PROBLEM STATEMENT: Retype every one of the rows below line for line, leaving the pictures out of your answer.

─── PROVIDED DATA

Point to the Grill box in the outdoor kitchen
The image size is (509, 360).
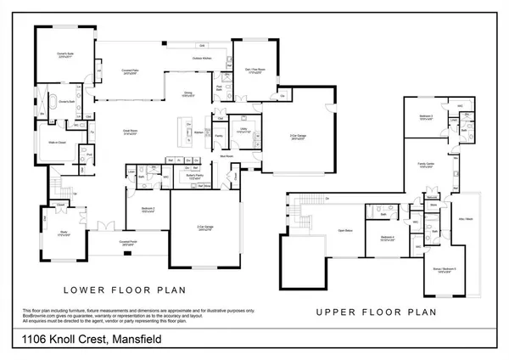[202, 45]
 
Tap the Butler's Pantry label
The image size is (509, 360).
[193, 177]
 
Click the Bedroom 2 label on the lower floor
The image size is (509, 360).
[148, 210]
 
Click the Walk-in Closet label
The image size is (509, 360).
[58, 143]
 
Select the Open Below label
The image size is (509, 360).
[344, 230]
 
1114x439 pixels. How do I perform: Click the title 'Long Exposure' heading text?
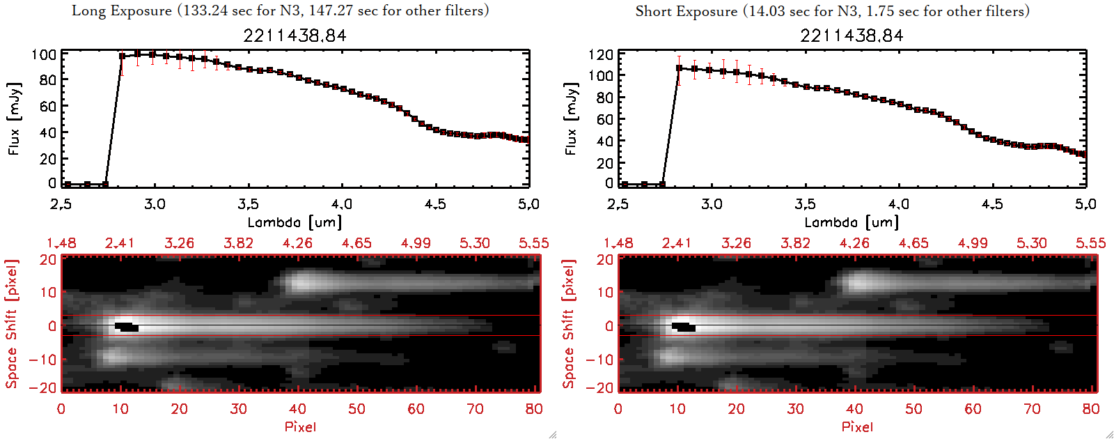click(x=122, y=10)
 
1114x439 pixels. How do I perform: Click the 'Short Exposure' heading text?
click(x=686, y=11)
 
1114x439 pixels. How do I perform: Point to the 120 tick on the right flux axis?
click(x=601, y=54)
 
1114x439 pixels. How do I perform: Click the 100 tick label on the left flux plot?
click(x=44, y=54)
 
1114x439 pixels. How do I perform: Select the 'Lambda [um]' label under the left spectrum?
click(x=295, y=222)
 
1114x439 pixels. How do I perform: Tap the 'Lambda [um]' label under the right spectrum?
click(x=852, y=222)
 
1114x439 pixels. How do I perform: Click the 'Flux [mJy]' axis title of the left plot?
click(x=15, y=118)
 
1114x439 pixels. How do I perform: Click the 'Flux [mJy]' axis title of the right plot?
click(x=572, y=118)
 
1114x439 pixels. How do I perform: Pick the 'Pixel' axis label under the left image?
click(x=300, y=426)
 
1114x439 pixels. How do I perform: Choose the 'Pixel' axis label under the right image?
click(x=857, y=426)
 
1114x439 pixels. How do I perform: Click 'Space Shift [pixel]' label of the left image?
click(x=12, y=324)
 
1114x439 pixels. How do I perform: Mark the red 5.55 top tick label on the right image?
click(x=1090, y=243)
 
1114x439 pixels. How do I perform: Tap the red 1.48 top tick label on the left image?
click(x=61, y=243)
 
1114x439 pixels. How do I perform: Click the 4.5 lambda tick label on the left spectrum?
click(x=435, y=204)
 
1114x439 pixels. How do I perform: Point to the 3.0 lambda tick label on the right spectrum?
click(x=712, y=204)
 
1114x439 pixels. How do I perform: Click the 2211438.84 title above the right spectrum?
click(x=852, y=36)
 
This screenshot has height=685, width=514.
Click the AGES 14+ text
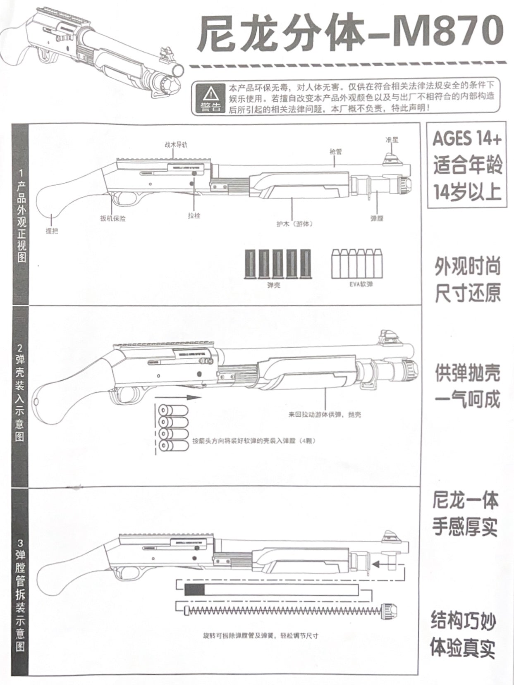[467, 139]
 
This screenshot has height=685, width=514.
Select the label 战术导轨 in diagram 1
[176, 145]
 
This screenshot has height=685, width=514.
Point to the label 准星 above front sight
[392, 140]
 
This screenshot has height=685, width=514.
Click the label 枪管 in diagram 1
[335, 152]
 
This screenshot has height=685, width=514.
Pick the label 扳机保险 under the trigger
[112, 219]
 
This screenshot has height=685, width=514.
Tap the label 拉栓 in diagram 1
[194, 216]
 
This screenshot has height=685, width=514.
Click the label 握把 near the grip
[52, 231]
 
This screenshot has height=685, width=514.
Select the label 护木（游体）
[294, 224]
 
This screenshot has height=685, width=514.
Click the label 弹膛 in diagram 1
[377, 218]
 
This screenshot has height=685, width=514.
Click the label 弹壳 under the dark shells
[274, 284]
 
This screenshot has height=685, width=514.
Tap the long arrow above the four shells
[178, 397]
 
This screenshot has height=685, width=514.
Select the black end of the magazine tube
[194, 590]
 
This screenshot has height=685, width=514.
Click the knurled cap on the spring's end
[389, 609]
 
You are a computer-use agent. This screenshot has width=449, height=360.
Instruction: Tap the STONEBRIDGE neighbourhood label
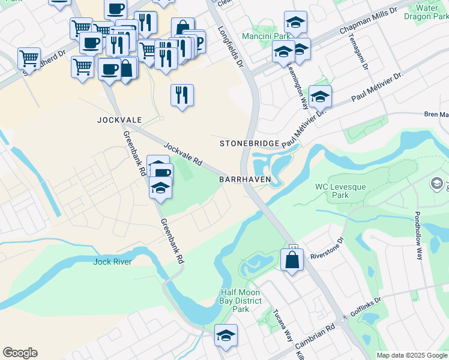click(x=249, y=143)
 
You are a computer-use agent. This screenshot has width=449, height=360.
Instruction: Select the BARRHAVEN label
click(x=246, y=179)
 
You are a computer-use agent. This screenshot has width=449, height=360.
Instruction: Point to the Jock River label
click(x=112, y=262)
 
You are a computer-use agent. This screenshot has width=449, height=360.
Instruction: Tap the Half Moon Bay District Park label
click(x=240, y=301)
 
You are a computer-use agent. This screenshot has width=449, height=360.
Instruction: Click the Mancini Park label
click(x=262, y=36)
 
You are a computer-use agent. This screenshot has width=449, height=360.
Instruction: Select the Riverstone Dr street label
click(x=327, y=248)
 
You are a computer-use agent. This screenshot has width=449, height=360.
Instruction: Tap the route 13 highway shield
click(x=293, y=248)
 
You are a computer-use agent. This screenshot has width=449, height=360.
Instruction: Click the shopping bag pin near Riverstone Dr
click(x=292, y=260)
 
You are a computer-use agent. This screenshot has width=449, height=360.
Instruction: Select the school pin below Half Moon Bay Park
click(x=226, y=336)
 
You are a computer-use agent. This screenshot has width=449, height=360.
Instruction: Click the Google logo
click(x=20, y=353)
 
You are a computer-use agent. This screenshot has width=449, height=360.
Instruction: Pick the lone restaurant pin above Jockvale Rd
click(x=182, y=95)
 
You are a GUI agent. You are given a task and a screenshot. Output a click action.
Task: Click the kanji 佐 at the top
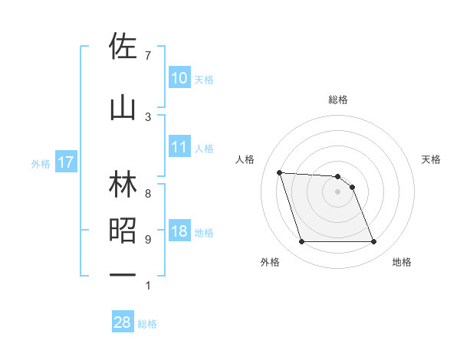pyautogui.click(x=123, y=47)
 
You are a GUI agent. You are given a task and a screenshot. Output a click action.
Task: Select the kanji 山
pyautogui.click(x=123, y=108)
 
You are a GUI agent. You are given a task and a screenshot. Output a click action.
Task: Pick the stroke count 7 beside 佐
pyautogui.click(x=147, y=56)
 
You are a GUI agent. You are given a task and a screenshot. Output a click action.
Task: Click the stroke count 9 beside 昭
pyautogui.click(x=147, y=240)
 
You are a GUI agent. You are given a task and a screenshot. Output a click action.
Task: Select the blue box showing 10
pyautogui.click(x=179, y=77)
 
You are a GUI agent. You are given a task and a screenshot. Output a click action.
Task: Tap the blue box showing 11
pyautogui.click(x=179, y=147)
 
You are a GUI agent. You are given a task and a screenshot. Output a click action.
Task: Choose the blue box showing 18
pyautogui.click(x=179, y=231)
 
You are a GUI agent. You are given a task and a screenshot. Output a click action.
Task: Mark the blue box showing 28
pyautogui.click(x=123, y=322)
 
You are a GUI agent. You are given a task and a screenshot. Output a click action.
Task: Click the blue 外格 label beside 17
pyautogui.click(x=41, y=163)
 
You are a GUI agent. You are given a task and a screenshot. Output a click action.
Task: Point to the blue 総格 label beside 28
pyautogui.click(x=147, y=324)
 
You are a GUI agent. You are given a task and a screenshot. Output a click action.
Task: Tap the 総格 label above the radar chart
pyautogui.click(x=338, y=100)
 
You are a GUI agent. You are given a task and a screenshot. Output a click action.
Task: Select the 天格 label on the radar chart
pyautogui.click(x=432, y=159)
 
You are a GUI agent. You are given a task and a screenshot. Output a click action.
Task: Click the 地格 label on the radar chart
pyautogui.click(x=402, y=262)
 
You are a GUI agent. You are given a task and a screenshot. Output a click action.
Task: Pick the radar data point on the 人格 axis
pyautogui.click(x=279, y=172)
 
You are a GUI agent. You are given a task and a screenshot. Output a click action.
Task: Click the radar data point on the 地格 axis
pyautogui.click(x=373, y=242)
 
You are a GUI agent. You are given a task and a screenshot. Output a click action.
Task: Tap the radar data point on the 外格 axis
pyautogui.click(x=301, y=242)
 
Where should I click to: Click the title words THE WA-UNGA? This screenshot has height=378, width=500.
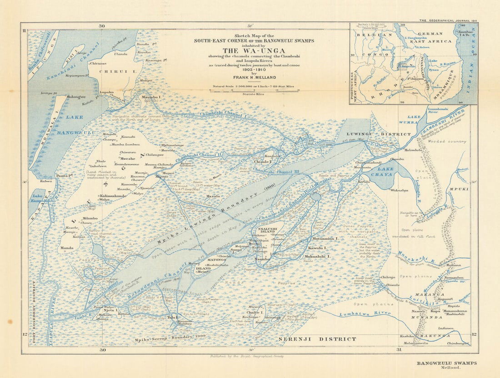click(x=254, y=51)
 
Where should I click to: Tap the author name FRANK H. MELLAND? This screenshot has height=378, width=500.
click(x=254, y=77)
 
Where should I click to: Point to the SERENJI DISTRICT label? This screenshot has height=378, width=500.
click(x=317, y=339)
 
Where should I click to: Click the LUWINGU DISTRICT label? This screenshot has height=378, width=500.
click(x=378, y=134)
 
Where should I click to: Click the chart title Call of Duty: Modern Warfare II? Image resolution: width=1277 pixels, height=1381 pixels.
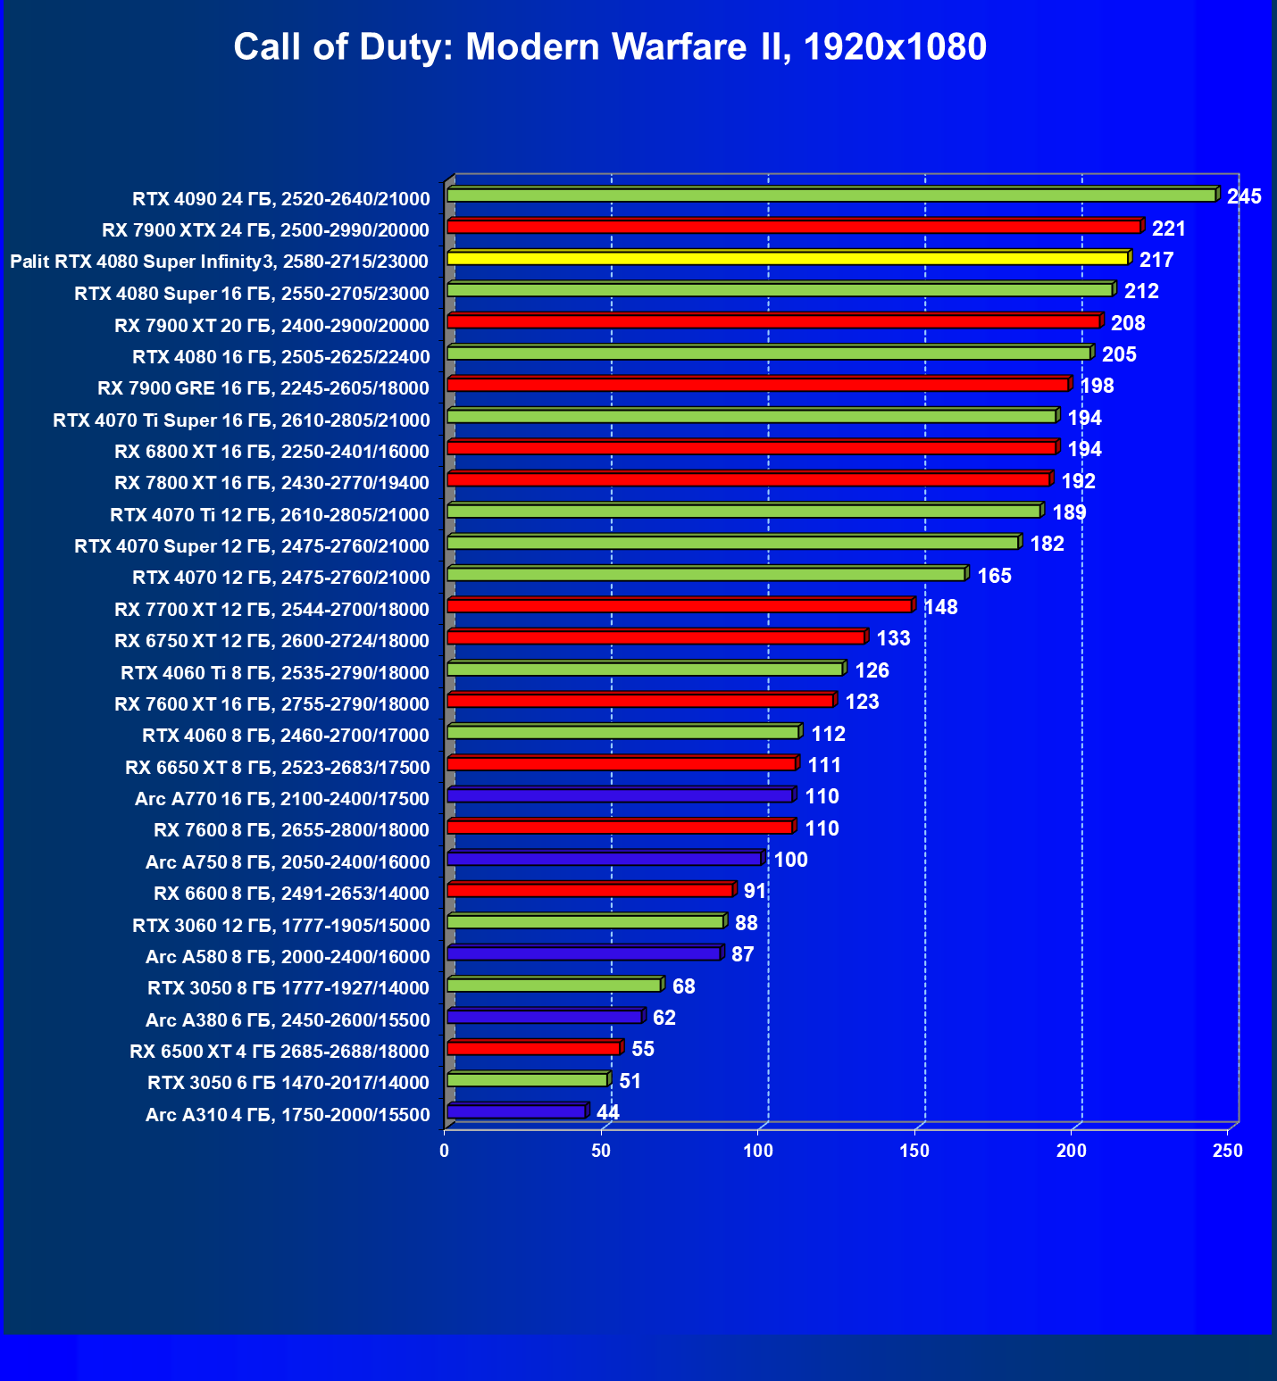(610, 46)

──────

CORRECT ANSWER:
Point to the Grill box in the outdoor kitchen
The image size is (509, 360).
[202, 45]
 
Tap the Butler's Pantry label
The image size is (509, 360).
[193, 177]
 
Click the Bedroom 2 label on the lower floor
The image size is (509, 360).
[148, 210]
 
Click the Walk-in Closet label
The image size is (509, 360).
[58, 143]
 
Select the Open Below label
The image size is (509, 360).
[344, 230]
 
1114x439 pixels. How do I perform: Click the title 'Long Exposure' heading text?
click(x=122, y=10)
 
1114x439 pixels. How do I perform: Click the 'Short Exposure' heading text?
click(x=686, y=11)
 
1114x439 pixels. How do I perform: Point to the 120 tick on the right flux axis?
click(x=601, y=54)
 
1114x439 pixels. How do I perform: Click the 100 tick label on the left flux plot?
click(x=44, y=54)
 
1114x439 pixels. How do I perform: Select the 'Lambda [um]' label under the left spectrum?
click(x=295, y=222)
 
1114x439 pixels. How do I perform: Tap the 'Lambda [um]' label under the right spectrum?
click(x=852, y=222)
 
1114x439 pixels. How do I perform: Click the 'Flux [mJy]' axis title of the left plot?
click(x=15, y=118)
 
1114x439 pixels. How do I perform: Click the 'Flux [mJy]' axis title of the right plot?
click(x=572, y=118)
 
1114x439 pixels. How do I perform: Pick the 'Pixel' axis label under the left image?
click(x=300, y=426)
 
1114x439 pixels. How do I perform: Choose the 'Pixel' axis label under the right image?
click(x=857, y=426)
 
1114x439 pixels. How do I perform: Click 'Space Shift [pixel]' label of the left image?
click(x=12, y=324)
 
1114x439 pixels. How do I perform: Mark the red 5.55 top tick label on the right image?
click(x=1090, y=243)
 
1114x439 pixels. How do I perform: Tap the red 1.48 top tick label on the left image?
click(x=61, y=243)
 
1114x439 pixels. How do I perform: Click the 4.5 lambda tick label on the left spectrum?
click(x=435, y=204)
 
1114x439 pixels. How do I perform: Point to the 3.0 lambda tick label on the right spectrum?
click(x=712, y=204)
 
1114x439 pixels. How do I perform: Click the 2211438.84 title above the right spectrum?
click(x=852, y=36)
 
This screenshot has height=685, width=514.
Click the AGES 14+ text
[467, 139]
 
This screenshot has height=685, width=514.
Select the label 战术导轨 in diagram 1
[176, 145]
 
This screenshot has height=685, width=514.
Point to the label 准星 above front sight
[392, 140]
 
This screenshot has height=685, width=514.
Click the label 枪管 in diagram 1
[335, 152]
 
This screenshot has height=685, width=514.
Pick the label 扳机保险 under the trigger
[112, 219]
 
This screenshot has height=685, width=514.
Tap the label 拉栓 in diagram 1
[194, 216]
 
This screenshot has height=685, width=514.
Click the label 握把 near the grip
[52, 231]
 
This screenshot has height=685, width=514.
Select the label 护木（游体）
[294, 224]
 
This screenshot has height=685, width=514.
Click the label 弹膛 in diagram 1
[377, 218]
 
This screenshot has height=685, width=514.
Click the label 弹壳 under the dark shells
[274, 284]
 
This screenshot has height=685, width=514.
Tap the long arrow above the four shells
[178, 397]
 
This screenshot has height=685, width=514.
Select the black end of the magazine tube
[194, 590]
 
This screenshot has height=685, width=514.
Click the knurled cap on the spring's end
[389, 609]
 
You are a computer-use agent. This screenshot has width=449, height=360.
Instruction: Tap the STONEBRIDGE neighbourhood label
click(x=249, y=143)
 
You are a computer-use agent. This screenshot has width=449, height=360.
Instruction: Select the BARRHAVEN label
click(x=246, y=179)
 
You are a computer-use agent. This screenshot has width=449, height=360.
Instruction: Point to the Jock River label
click(x=112, y=262)
 
You are a computer-use agent. This screenshot has width=449, height=360.
Instruction: Tap the Half Moon Bay District Park label
click(x=240, y=301)
 
You are a computer-use agent. This screenshot has width=449, height=360.
Instruction: Click the Mancini Park label
click(x=262, y=36)
 
You are a computer-use agent. This screenshot has width=449, height=360.
Instruction: Select the Riverstone Dr street label
click(x=327, y=248)
 
You are a computer-use agent. This screenshot has width=449, height=360.
Instruction: Tap the route 13 highway shield
click(x=293, y=248)
 
You are a computer-use agent. This screenshot has width=449, height=360.
Instruction: Click the shopping bag pin near Riverstone Dr
click(x=292, y=260)
 
You are a computer-use agent. This screenshot has width=449, height=360.
Instruction: Select the school pin below Half Moon Bay Park
click(x=226, y=336)
 
You are a computer-use agent. This screenshot has width=449, height=360.
Instruction: Click the Google logo
click(x=20, y=353)
 
You are a computer-use agent. This screenshot has width=449, height=360.
Instruction: Pick the lone restaurant pin above Jockvale Rd
click(x=182, y=95)
 
You are a GUI agent. You are given a task and a screenshot. Output a click action.
Task: Click the kanji 佐 at the top
pyautogui.click(x=123, y=47)
 
You are a GUI agent. You are given a task and a screenshot. Output a click action.
Task: Select the kanji 山
pyautogui.click(x=123, y=108)
 
You are a GUI agent. You are given a task and a screenshot. Output a click action.
Task: Pick the stroke count 7 beside 佐
pyautogui.click(x=147, y=56)
 
You are a GUI agent. You are given a task and a screenshot. Output a click action.
Task: Click the stroke count 9 beside 昭
pyautogui.click(x=147, y=240)
 
You are a GUI agent. You are given a task and a screenshot. Output a click action.
Task: Select the blue box showing 10
pyautogui.click(x=179, y=77)
 
You are a GUI agent. You are given a task and a screenshot. Output a click action.
Task: Tap the blue box showing 11
pyautogui.click(x=179, y=147)
 
You are a GUI agent. You are given a task and a screenshot. Output a click action.
Task: Choose the blue box showing 18
pyautogui.click(x=179, y=231)
 
You are a GUI agent. You are given a task and a screenshot. Output a click action.
Task: Mark the blue box showing 28
pyautogui.click(x=123, y=322)
 
You are a GUI agent. You are given a task and a screenshot. Output a click action.
Task: Click the blue 外格 label beside 17
pyautogui.click(x=41, y=163)
 
You are a GUI agent. You are given a task and a screenshot. Output a click action.
Task: Point to the blue 総格 label beside 28
pyautogui.click(x=147, y=324)
 
You are a GUI agent. You are given a task and a screenshot. Output a click action.
Task: Tap the 総格 label above the radar chart
pyautogui.click(x=338, y=100)
 
You are a GUI agent. You are given a task and a screenshot. Output a click action.
Task: Select the 天格 label on the radar chart
pyautogui.click(x=432, y=159)
 
You are a GUI agent. You are given a task and a screenshot. Output a click action.
Task: Click the 地格 label on the radar chart
pyautogui.click(x=402, y=262)
 
You are a GUI agent. You are given a task and a screenshot. Output a click action.
Task: Pick the radar data point on the 人格 axis
pyautogui.click(x=279, y=172)
 
You are a GUI agent. You are given a task and a screenshot. Output a click action.
Task: Click the radar data point on the 地格 axis
pyautogui.click(x=373, y=242)
 
You are a GUI agent. You are given a task and a screenshot. Output a click action.
Task: Tap the radar data point on the 外格 axis
pyautogui.click(x=301, y=242)
 
Where should I click to: Click the title words THE WA-UNGA? This screenshot has height=378, width=500.
click(x=254, y=51)
 
Where should I click to: Tap the author name FRANK H. MELLAND? This screenshot has height=378, width=500.
click(x=254, y=77)
 
Where should I click to: Point to the SERENJI DISTRICT label? This screenshot has height=378, width=500.
click(x=317, y=339)
 
Where should I click to: Click the LUWINGU DISTRICT label? This screenshot has height=378, width=500.
click(x=378, y=134)
 
Where should I click to: Click the chart title Call of Duty: Modern Warfare II? Image resolution: width=1277 pixels, height=1381 pixels.
(610, 46)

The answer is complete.